### Work request
Set down exactly the lines that run from the line with "Click the cat" to the end of the data, and nothing else.

[Pixel coordinate grounding data]
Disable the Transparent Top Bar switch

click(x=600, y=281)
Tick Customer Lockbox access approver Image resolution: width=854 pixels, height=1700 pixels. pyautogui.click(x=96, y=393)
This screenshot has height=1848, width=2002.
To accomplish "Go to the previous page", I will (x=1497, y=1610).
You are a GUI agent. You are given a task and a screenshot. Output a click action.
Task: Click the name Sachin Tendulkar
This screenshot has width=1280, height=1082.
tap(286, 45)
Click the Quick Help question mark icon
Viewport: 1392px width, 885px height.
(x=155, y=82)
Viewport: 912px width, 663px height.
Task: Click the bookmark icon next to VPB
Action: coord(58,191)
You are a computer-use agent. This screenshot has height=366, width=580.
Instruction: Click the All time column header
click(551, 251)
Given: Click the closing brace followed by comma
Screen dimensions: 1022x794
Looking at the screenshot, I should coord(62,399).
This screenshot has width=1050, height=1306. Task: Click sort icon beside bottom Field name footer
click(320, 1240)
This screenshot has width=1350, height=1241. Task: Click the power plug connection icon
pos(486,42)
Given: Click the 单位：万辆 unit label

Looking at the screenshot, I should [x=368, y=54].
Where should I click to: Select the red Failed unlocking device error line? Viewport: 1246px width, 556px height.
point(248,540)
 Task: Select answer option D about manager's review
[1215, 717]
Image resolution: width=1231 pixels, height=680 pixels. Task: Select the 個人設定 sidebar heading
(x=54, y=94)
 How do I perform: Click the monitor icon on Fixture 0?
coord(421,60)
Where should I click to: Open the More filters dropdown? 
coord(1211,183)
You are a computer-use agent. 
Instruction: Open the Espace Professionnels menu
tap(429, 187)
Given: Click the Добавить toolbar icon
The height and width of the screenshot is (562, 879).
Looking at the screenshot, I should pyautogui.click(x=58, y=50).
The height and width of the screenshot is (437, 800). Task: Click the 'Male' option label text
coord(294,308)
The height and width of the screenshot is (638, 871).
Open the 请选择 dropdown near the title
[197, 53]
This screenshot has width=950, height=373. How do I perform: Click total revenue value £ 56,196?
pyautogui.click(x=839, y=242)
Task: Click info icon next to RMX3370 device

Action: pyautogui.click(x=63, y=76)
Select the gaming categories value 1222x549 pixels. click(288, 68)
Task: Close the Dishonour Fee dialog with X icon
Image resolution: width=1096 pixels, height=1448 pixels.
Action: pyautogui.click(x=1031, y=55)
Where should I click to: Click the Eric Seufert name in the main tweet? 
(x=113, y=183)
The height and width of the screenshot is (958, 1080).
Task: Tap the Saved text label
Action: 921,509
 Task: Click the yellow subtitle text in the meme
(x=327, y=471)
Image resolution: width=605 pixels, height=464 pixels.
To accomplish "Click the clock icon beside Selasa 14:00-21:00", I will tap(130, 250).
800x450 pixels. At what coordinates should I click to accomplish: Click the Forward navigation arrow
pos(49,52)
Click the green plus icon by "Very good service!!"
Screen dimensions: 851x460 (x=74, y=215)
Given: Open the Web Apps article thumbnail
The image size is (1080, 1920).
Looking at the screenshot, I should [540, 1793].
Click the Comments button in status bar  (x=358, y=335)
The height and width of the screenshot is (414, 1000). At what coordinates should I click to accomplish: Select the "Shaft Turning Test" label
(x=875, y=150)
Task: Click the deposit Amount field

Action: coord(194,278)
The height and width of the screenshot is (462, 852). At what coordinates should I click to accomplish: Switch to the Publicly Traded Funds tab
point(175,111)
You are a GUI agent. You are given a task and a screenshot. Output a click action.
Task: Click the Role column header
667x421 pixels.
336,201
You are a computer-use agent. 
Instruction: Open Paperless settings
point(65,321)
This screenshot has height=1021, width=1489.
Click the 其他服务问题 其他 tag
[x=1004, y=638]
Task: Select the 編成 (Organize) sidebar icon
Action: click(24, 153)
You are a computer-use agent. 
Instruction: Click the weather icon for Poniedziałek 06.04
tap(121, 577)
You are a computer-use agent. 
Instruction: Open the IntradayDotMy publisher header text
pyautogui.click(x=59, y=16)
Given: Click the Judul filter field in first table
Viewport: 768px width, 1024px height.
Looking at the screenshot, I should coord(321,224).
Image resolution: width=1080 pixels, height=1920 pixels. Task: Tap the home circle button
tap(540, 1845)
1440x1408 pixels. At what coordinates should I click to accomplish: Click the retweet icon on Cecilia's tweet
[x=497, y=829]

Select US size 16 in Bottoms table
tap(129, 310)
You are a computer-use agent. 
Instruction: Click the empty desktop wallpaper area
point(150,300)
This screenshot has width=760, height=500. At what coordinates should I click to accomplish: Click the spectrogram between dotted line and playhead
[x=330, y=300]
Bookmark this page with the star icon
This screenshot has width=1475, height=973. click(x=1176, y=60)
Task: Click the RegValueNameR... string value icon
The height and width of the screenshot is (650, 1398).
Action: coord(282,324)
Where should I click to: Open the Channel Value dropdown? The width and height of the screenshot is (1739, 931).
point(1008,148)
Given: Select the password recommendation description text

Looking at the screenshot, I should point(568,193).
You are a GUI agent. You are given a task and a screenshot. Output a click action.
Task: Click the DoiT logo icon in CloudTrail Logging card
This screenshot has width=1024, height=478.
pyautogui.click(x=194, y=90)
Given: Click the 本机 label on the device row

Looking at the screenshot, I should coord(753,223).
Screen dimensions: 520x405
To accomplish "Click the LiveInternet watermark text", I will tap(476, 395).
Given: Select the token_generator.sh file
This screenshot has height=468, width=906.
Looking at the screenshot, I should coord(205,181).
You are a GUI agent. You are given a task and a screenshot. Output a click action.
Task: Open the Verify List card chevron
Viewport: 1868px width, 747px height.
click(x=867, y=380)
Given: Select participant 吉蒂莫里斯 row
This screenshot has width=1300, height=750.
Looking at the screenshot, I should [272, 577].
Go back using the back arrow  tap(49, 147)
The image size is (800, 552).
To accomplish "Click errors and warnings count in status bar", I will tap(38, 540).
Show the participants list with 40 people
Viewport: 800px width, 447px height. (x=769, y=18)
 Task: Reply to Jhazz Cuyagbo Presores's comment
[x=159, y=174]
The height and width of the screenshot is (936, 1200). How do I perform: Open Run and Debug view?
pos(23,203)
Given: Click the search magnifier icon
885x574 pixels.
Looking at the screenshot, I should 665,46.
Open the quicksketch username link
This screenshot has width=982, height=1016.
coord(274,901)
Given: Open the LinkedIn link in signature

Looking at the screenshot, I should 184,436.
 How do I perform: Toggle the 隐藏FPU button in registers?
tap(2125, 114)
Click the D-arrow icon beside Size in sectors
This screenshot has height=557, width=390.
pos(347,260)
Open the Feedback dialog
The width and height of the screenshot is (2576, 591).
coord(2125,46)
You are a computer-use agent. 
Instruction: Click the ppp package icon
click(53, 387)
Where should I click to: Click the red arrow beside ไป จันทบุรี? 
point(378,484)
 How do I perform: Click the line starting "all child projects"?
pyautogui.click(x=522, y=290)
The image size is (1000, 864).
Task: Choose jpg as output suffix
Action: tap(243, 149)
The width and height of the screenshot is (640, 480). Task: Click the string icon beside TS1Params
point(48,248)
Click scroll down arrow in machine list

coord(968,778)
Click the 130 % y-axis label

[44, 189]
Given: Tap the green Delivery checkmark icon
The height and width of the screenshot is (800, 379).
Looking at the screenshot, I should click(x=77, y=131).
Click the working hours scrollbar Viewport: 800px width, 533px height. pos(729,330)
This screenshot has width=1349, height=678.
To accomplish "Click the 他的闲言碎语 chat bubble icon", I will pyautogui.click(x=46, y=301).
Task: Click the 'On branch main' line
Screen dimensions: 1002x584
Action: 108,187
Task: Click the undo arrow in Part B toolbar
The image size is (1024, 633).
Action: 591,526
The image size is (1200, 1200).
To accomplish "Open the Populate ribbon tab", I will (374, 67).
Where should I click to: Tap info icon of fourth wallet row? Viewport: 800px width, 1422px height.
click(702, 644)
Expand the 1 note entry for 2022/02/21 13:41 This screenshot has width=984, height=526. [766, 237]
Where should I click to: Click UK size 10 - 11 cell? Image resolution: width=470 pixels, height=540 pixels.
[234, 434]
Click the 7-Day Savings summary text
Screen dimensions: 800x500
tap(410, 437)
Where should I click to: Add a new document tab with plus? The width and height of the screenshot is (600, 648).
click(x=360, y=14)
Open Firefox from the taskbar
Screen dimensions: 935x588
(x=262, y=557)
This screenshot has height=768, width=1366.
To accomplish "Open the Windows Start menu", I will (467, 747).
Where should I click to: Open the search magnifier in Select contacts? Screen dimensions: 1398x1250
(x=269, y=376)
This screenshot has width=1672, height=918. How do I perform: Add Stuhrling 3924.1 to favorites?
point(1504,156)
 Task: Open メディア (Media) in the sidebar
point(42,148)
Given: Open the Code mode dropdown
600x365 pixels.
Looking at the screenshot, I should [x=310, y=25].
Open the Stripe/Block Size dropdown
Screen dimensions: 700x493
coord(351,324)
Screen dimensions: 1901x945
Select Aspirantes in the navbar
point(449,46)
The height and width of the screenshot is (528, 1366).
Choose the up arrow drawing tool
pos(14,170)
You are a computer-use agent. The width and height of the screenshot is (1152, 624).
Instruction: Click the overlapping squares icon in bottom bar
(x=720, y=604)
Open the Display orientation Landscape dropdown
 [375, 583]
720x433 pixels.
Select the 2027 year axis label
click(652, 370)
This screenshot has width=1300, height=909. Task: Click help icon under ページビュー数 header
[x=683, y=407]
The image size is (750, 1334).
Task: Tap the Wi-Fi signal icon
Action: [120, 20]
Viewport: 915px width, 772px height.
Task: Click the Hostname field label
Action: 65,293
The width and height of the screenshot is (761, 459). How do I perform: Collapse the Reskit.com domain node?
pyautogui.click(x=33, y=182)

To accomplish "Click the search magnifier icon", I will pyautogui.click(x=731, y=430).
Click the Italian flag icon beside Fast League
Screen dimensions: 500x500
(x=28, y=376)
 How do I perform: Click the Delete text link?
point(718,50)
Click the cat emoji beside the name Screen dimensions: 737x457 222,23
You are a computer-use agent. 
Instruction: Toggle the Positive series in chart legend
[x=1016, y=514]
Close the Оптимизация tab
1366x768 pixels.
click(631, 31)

### Exercise response
Click the cat emoji beside the name Screen dimensions: 737x457 222,23
You are a computer-use agent. 
Instruction: Toggle the Positive series in chart legend
[x=1016, y=514]
Close the Оптимизация tab
1366x768 pixels.
click(631, 31)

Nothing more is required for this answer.